Thursday, February 1, 2018

D83-85: Introducing Interfaces

AP CSA
We started AP CSA with talking about interfaces.  I used the example that as a teacher, I need a way for everyone to turn in assignments. In my class, that means that I need a way for every student to get paper into the basket.  Each student will take a different route to the basket, other students might be a bit lazier and give their paper to someone else to hand into the basket.   How each individual student (object) does the behavior (method) may differ, but in the end, I NEED each student do have a way to do that.

I also used an example with people getting to school or work.  This would work better in an urban setting, but it still worked well.  I think I could even write psuedocode for the method.  Something like...




You even could extend this with the fact that everyone gets to school at a different time (night custodians get there later), etc.

Later on I asked one of my robotics girls if they used interfaces in their programming portions of robotics and she said "Yes, but I never knew why"... that was kind of the best answer I could hope for.

She said they had common methods like Go that made the vehicles go a certain distance.  This method made the gears change by a different amount depending on the size of the wheel and such.  It was interesting.

To teach interfaces, I also stole a little activity from my collaborator TJ.  Essentially each student needed to implement the Snow interface.  They had to make a Snowflake class that implemented the Snow interface and then we were going to compile them all in Processing.

I don't really think students got YET why we were doing this.  Tomorrow we will do the great snowflake reveal.

This lesson has taught me some of the challenges of teaching design to students.  It is hard for them to know WHY they are really doing something and what the benefits of using interfaces or polymorphism is - it isn't something you can teach quickly or show a ton of examples of.
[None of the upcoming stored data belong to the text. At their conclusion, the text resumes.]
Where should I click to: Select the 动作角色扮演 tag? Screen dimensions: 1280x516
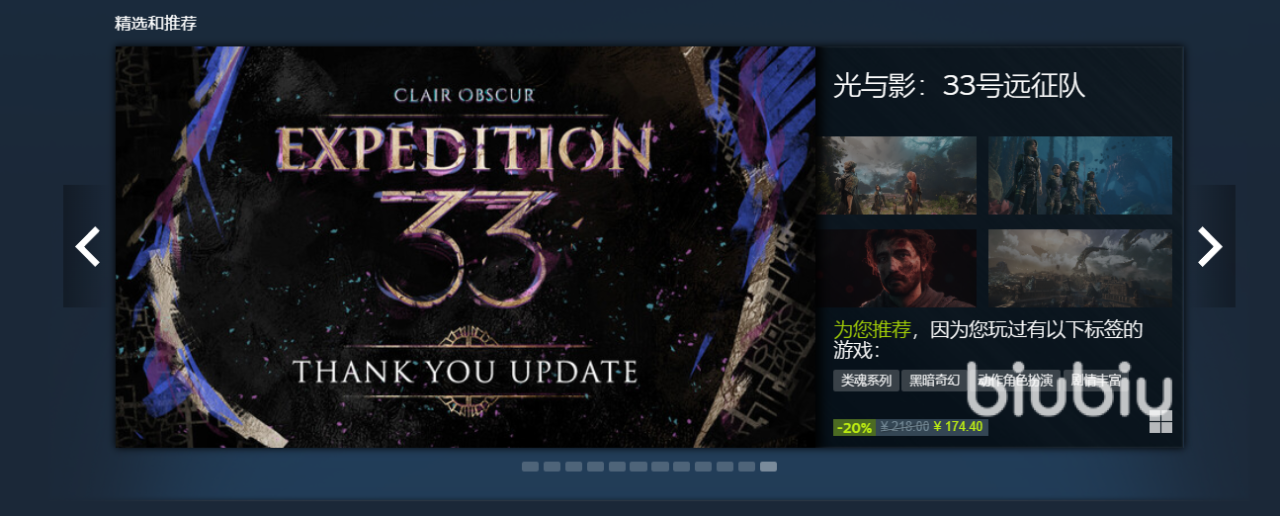click(x=1016, y=380)

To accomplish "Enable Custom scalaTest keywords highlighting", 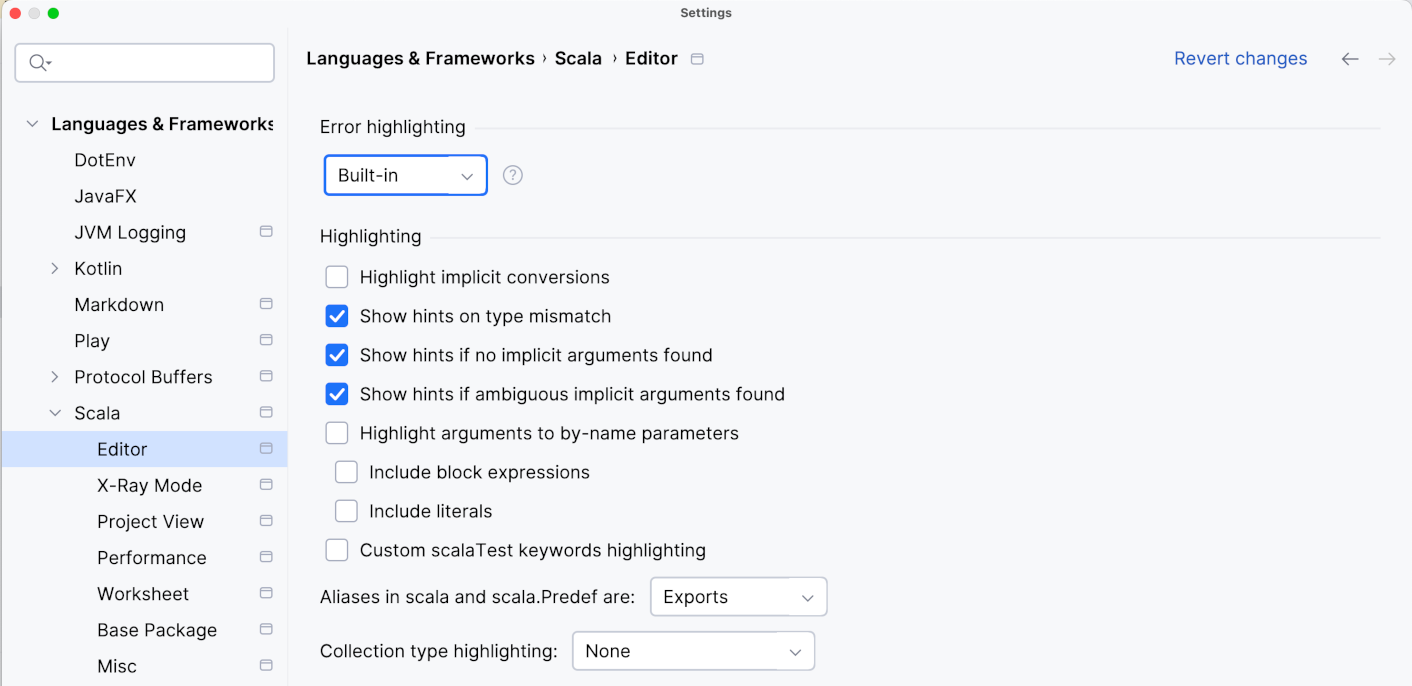I will tap(337, 550).
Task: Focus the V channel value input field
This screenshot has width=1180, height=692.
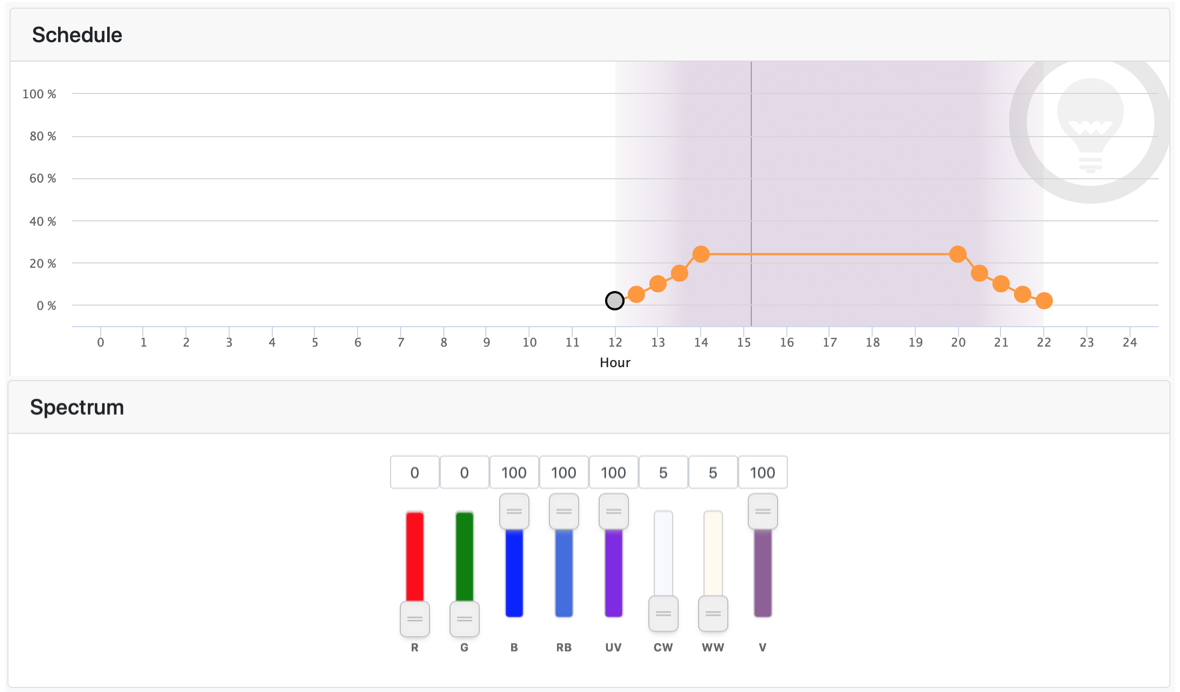Action: pos(763,472)
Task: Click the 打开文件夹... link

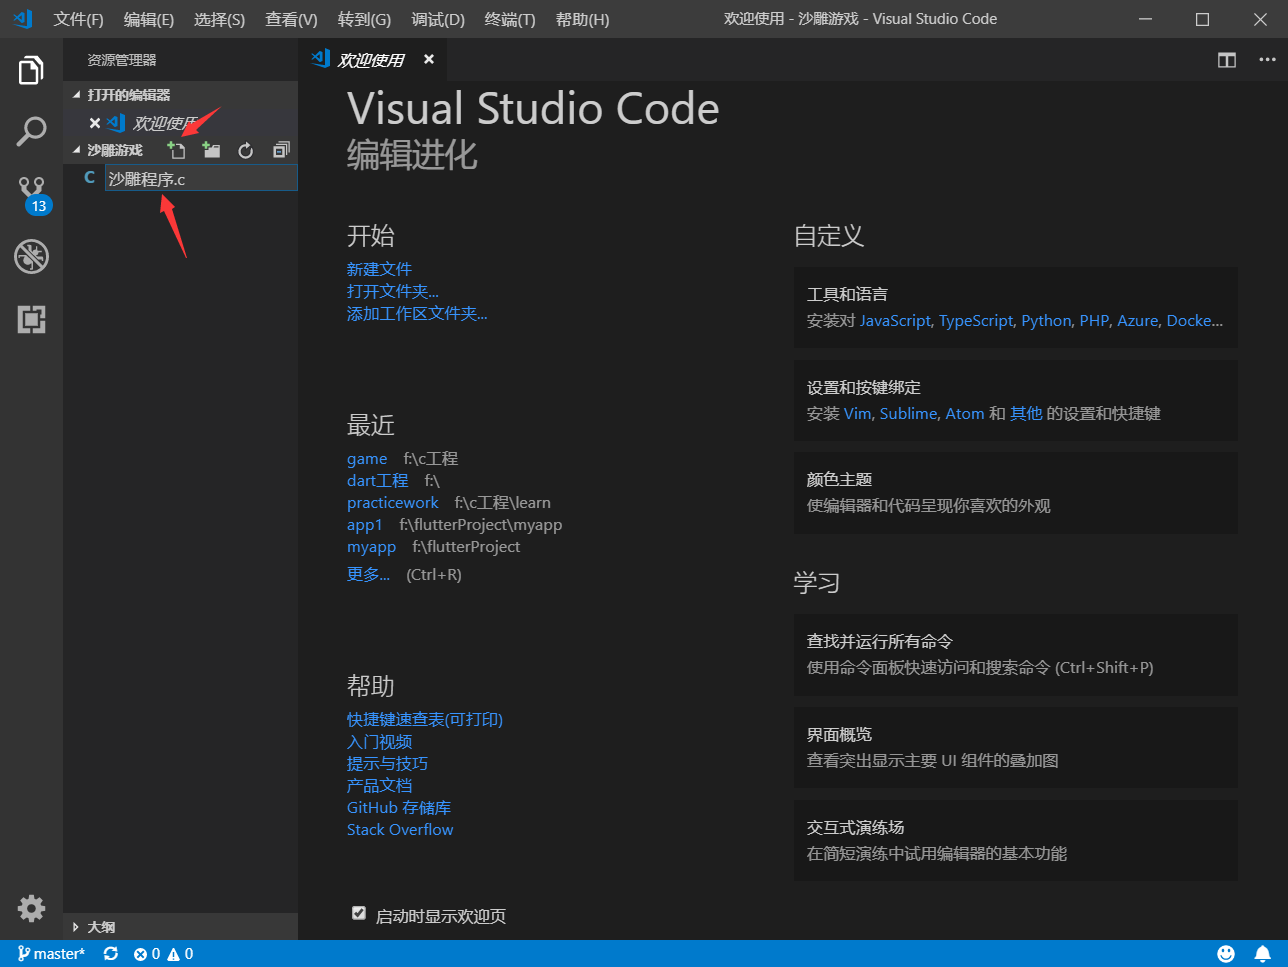Action: click(392, 291)
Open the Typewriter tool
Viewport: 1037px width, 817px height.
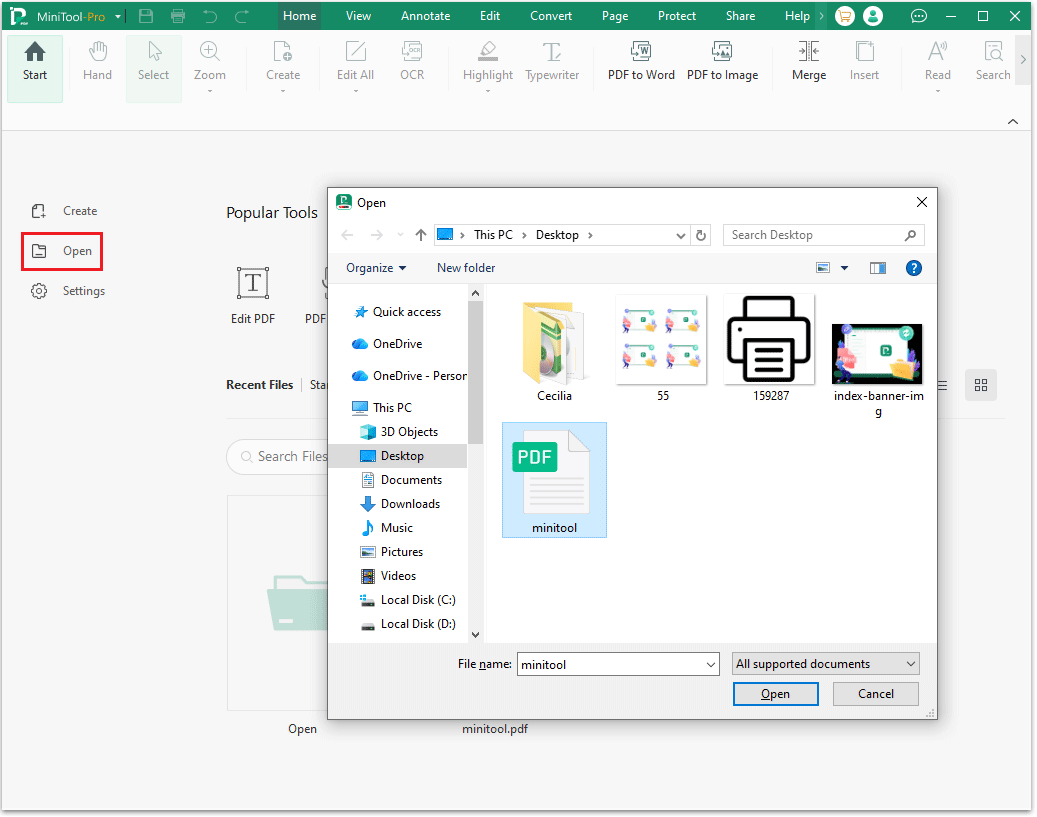point(552,62)
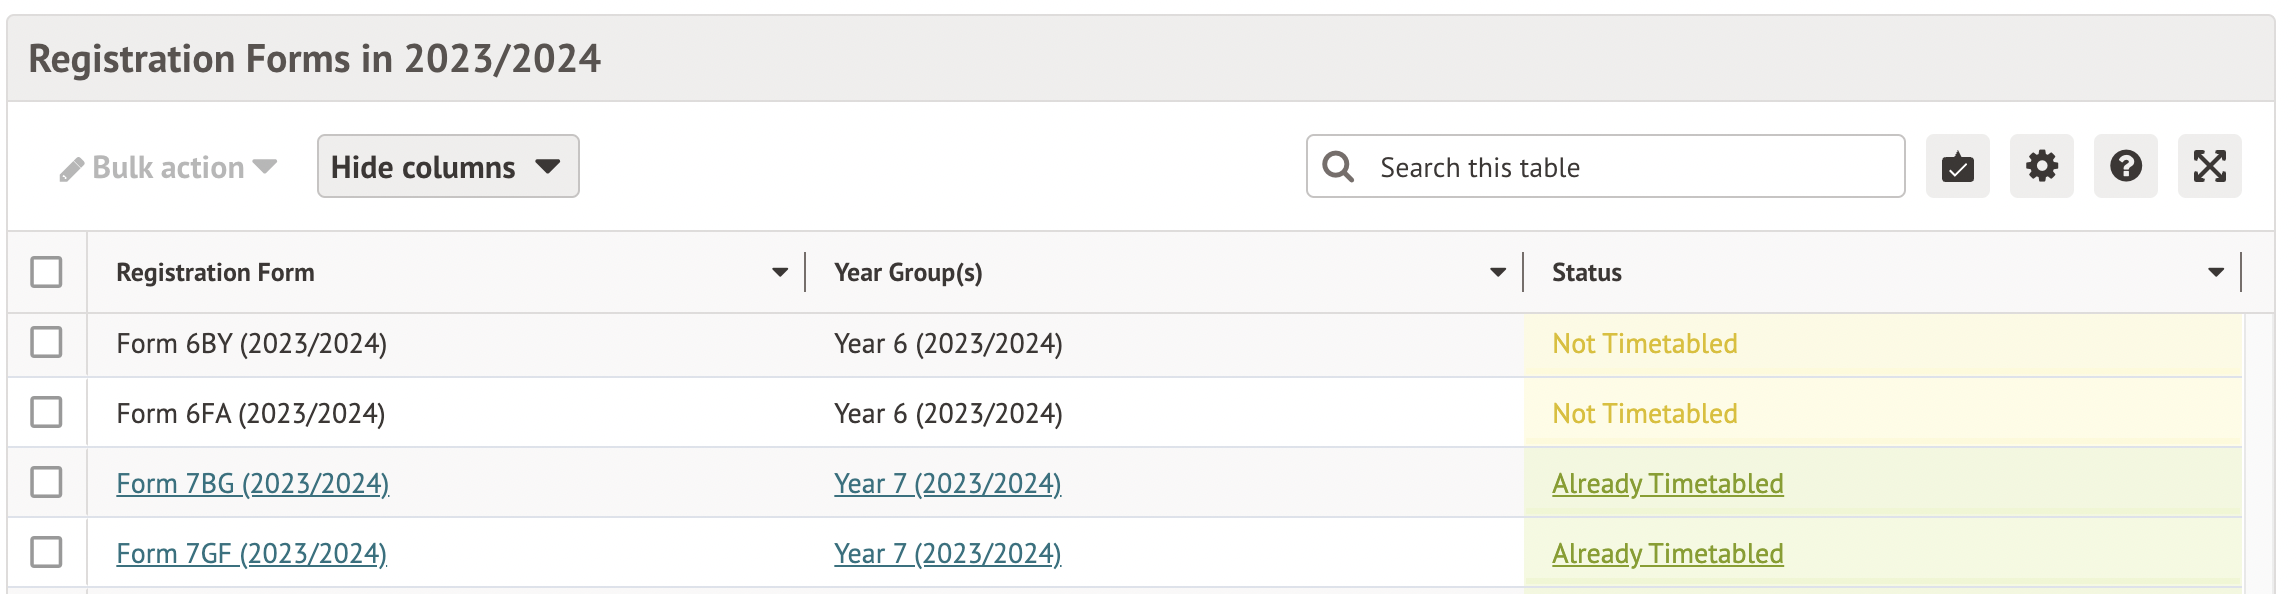Image resolution: width=2296 pixels, height=594 pixels.
Task: Expand table to fullscreen view
Action: [2209, 166]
When I showed students the project, they didn't get they they would need 3 different tabs in processing.  I needed to explain what the purpose of each tab was - 1 needed to be for the interface, 1 needed to be for the class that would implement the interface and the third would be for the class which would describe the behavior.

I have also noticed that in Processing, students aren't required to make constructors which leads to some confusion as to why having a constructor is a good (or necessary) thing to do.

Today, we got back onto BlueJ with a CodeAlong POGIL activity.  The first half of it was very much "typing test" esque but I like how it gradually took off the supports over time.  I think students got a better idea of why an interface was useful.

APCSP
Students worked on their explore task.  I made a little check-in sheet where students tell me where they are in the process.  I check them off for things like choosing a topic, finishing their research, writing responses, and creating a computational artifact.  Since I am not telling them that what they are doing is good or bad, it helps keep students accountable to finishing while making sure I don't influence the content of their writing.  We were on day 3 right now and some students are essentially done.   I am going to give them tomorrow to finish it up and then we will have 4 work days later in the semester for students to either finish their Explore task or work on other things.

Concepts
This class probably hates me right now.  I have really been cracking down on behavior.  It seems to be going better but I know that this might still be a bit of the honeymoon phase of second semester.  We are talking about combinatorics which seems to be going well.  The additional structure also seems to be helping.

One Good Thing
I talked with a dean and a student today and I learned a lot about how to have some tough conversations with students.  I always start with letting the student talk first, but he dragged that out for a LONG time.  He kept asking "What is the expectation when you XX?" that made me realize that A) I need to make sure I know what I expect from students and B) Students actually know those answers... so, it sets up a nice "you know what you should be doing" sort of situation.